◆ Extracted data:
--

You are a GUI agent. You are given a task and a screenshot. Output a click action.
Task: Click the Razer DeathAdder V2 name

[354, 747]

--

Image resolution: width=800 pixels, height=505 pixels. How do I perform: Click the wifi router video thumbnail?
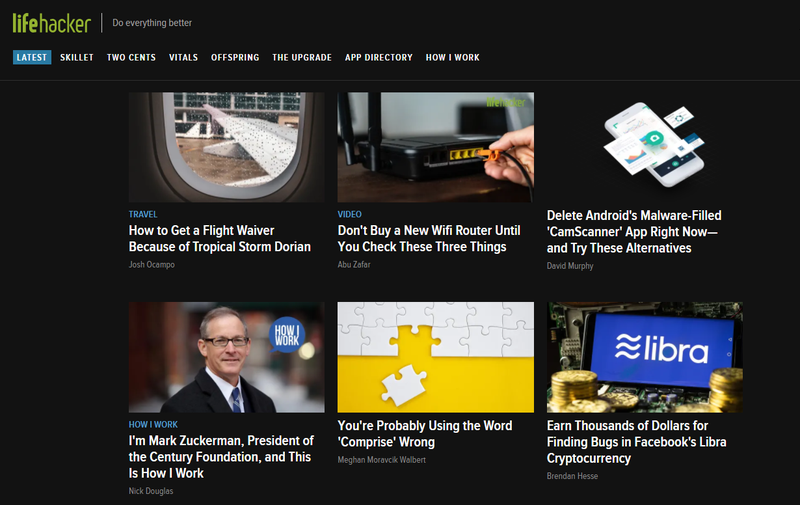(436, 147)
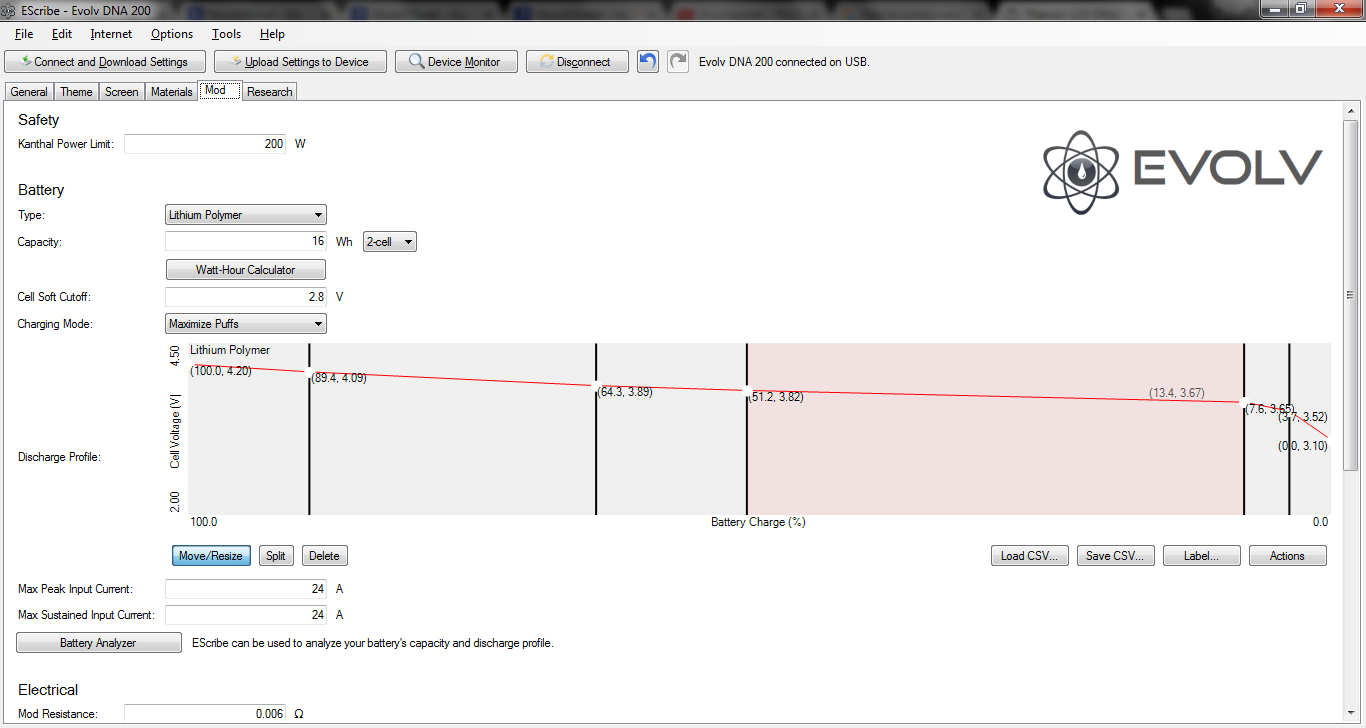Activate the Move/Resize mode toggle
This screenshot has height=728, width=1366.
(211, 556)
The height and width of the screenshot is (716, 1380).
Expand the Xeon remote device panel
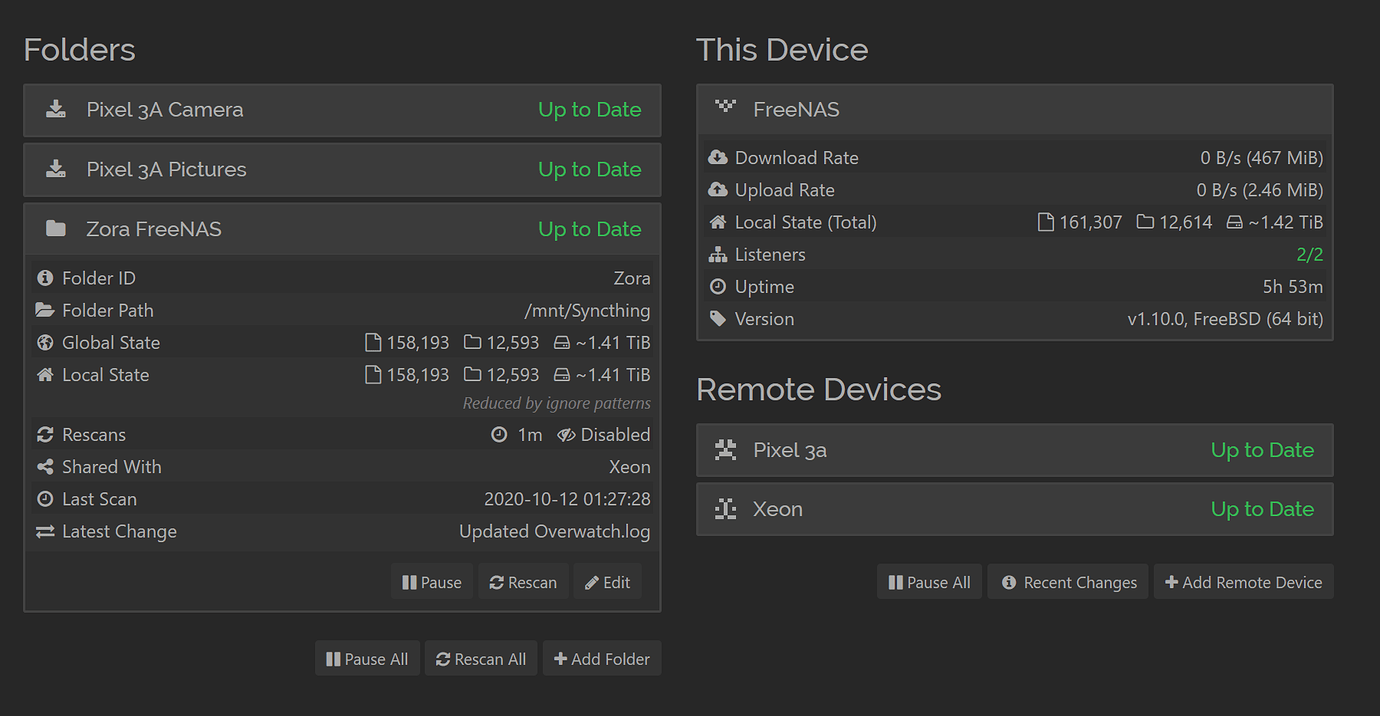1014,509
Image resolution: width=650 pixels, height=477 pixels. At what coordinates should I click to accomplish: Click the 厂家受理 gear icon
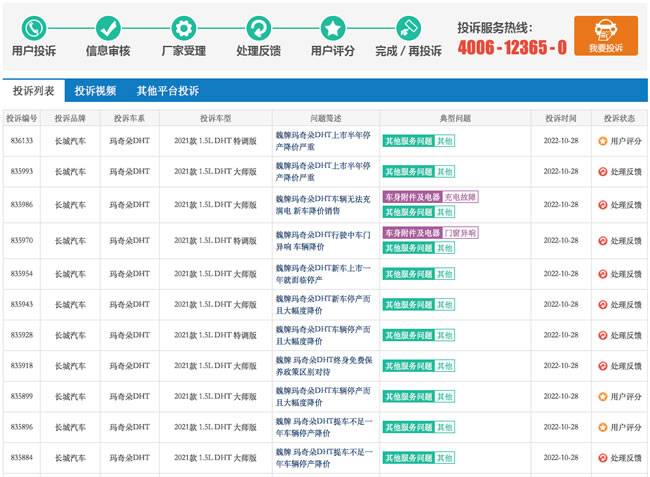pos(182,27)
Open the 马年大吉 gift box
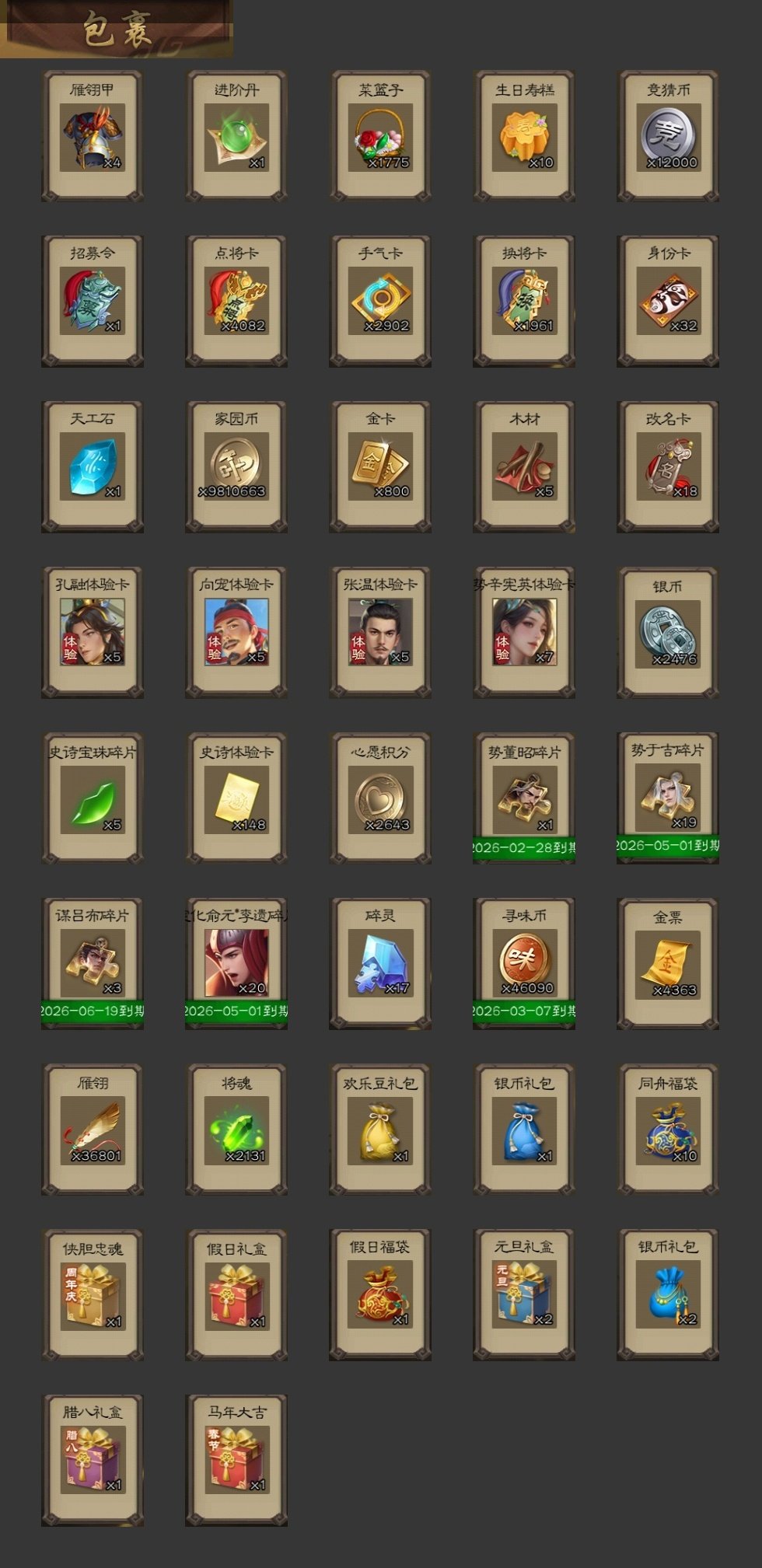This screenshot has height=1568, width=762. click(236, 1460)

--

Look above for the line with "Image resolution: width=800" and the line with "The height and"; set down those two lines and all lines between them exactly, without pictures and without anything else.

Image resolution: width=800 pixels, height=505 pixels. How do I perform: Click the wifi router video thumbnail?
(436, 147)
Activate the Move/Resize mode toggle
This screenshot has height=728, width=1366.
(211, 556)
The height and width of the screenshot is (716, 1380).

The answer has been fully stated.